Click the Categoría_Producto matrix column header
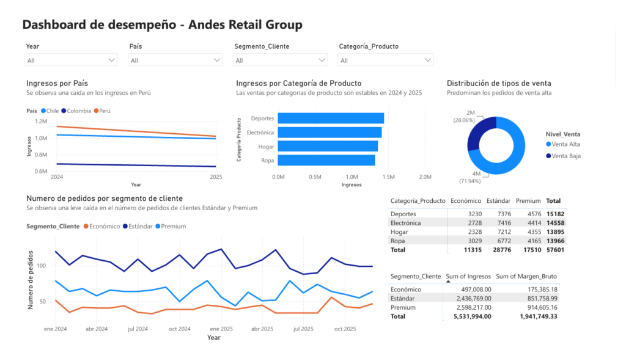This screenshot has height=361, width=626. pos(418,200)
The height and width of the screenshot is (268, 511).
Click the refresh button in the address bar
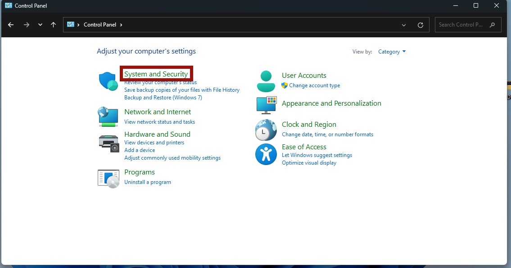[421, 25]
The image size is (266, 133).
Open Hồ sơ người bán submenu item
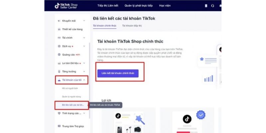point(70,88)
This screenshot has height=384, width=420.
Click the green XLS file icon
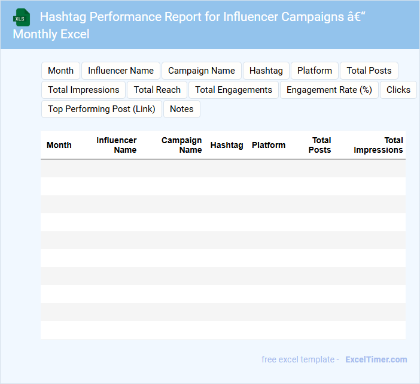pyautogui.click(x=22, y=17)
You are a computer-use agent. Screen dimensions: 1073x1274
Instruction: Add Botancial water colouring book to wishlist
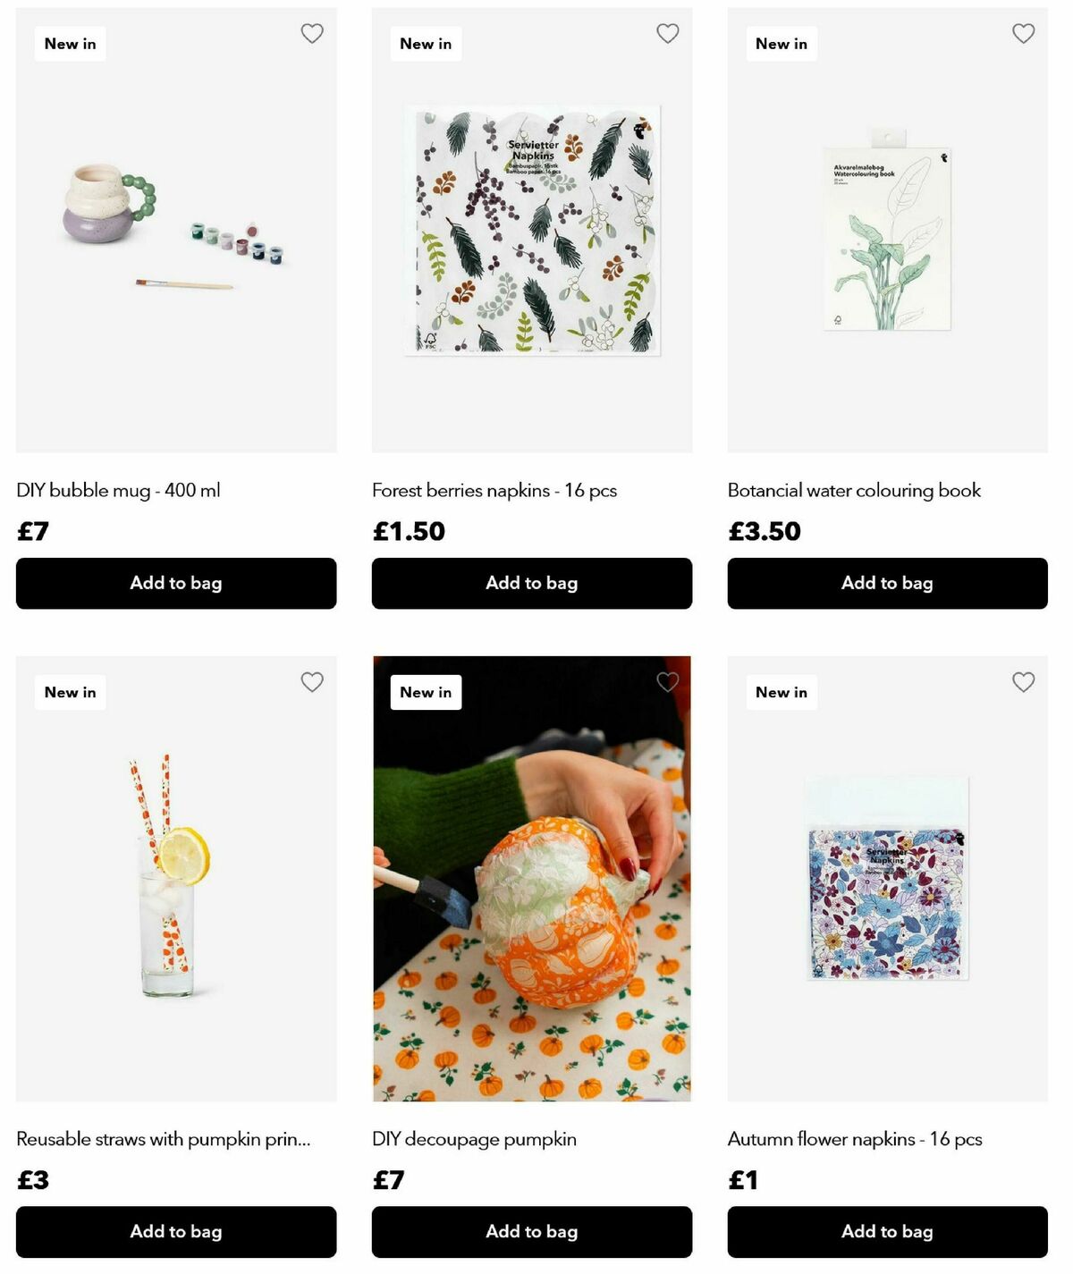tap(1024, 34)
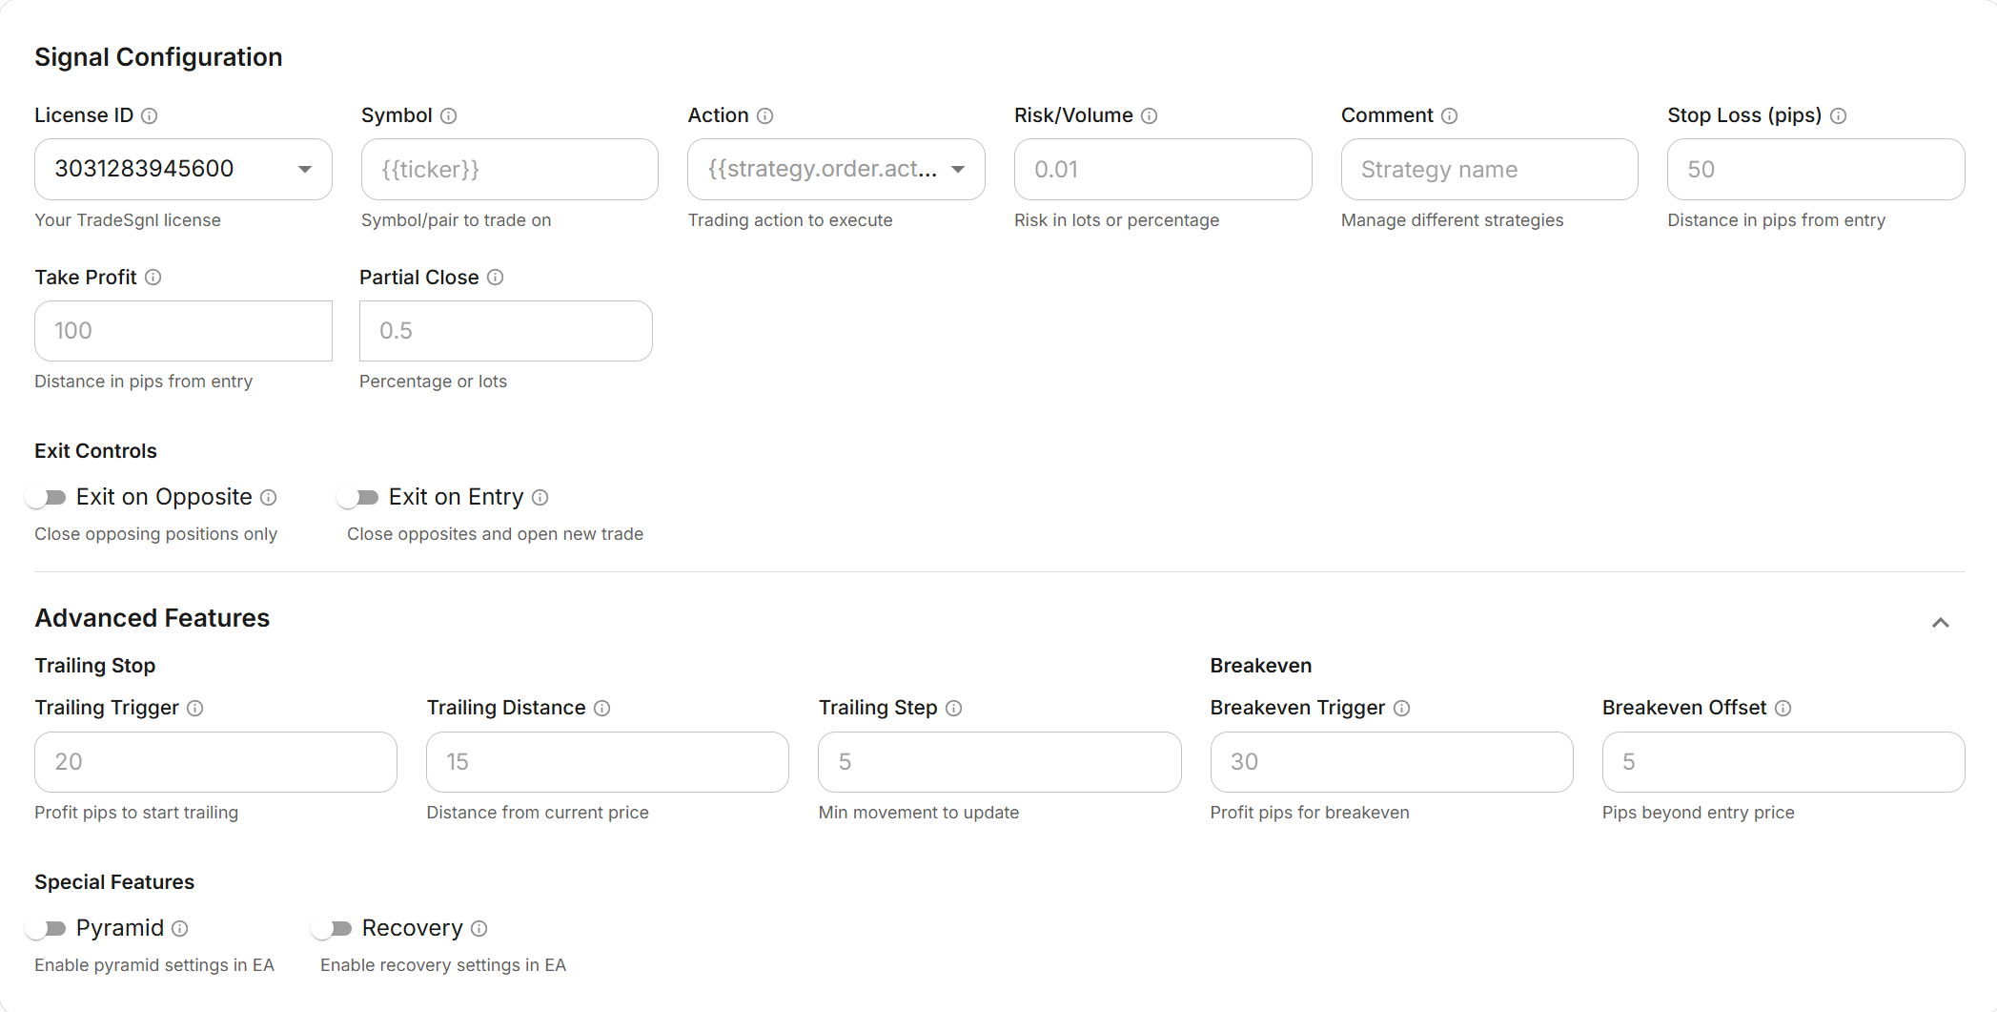Screen dimensions: 1997x1012
Task: Click the Comment info icon
Action: point(1451,116)
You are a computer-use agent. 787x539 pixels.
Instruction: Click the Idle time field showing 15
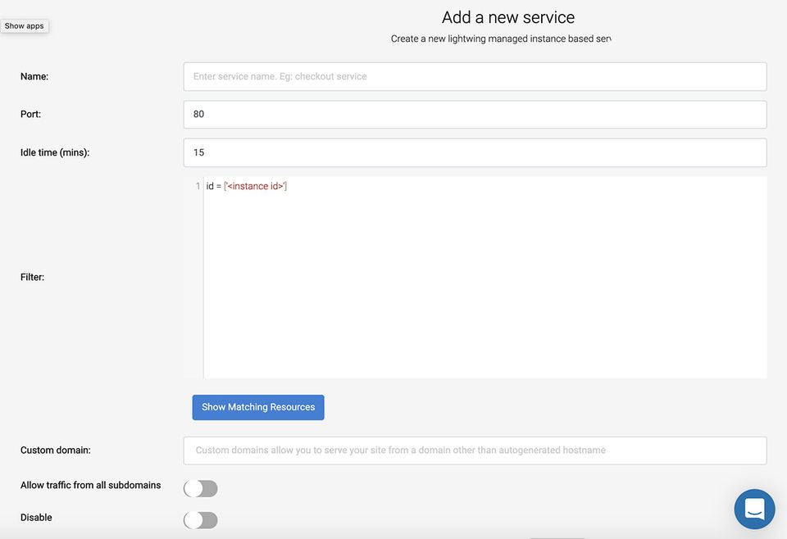(x=475, y=152)
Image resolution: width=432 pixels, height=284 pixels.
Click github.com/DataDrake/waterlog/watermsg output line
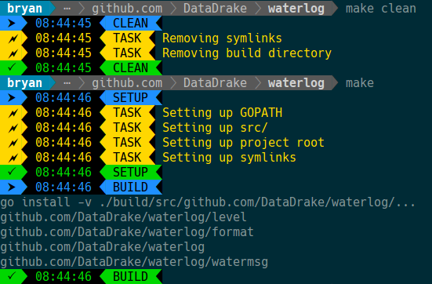pos(134,262)
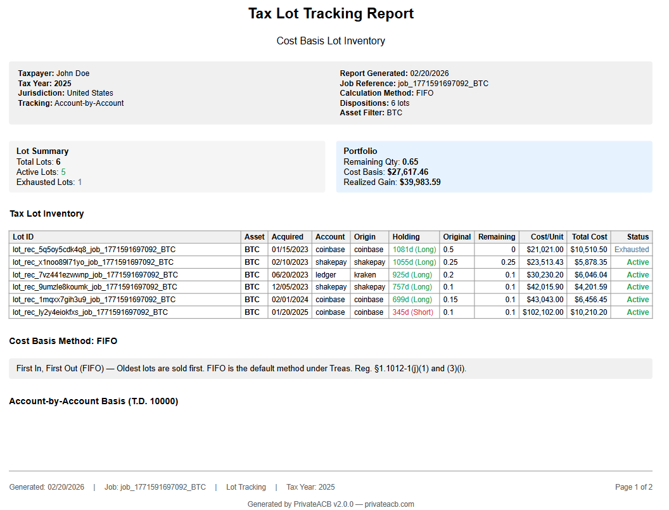
Task: Select the 1081d (Long) holding label
Action: pyautogui.click(x=414, y=250)
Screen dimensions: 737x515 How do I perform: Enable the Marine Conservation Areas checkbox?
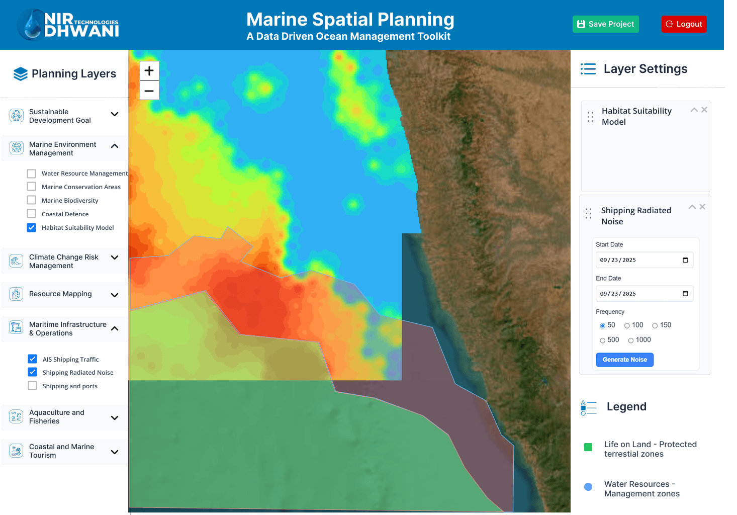(x=32, y=187)
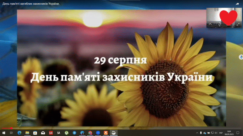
=====
• Requirement: Please write out the lines from the one that holds "Click github.com/DataDrake/waterlog/watermsg output" through the end of the material, both ends included, exactly and with no pictures.

• Expected output:
Click github.com/DataDrake/waterlog/watermsg output line
pos(134,262)
Task: Select the 1081d (Long) holding label
Action: pyautogui.click(x=414, y=250)
Screen dimensions: 737x515 How do I perform: Enable the Marine Conservation Areas checkbox?
(x=32, y=187)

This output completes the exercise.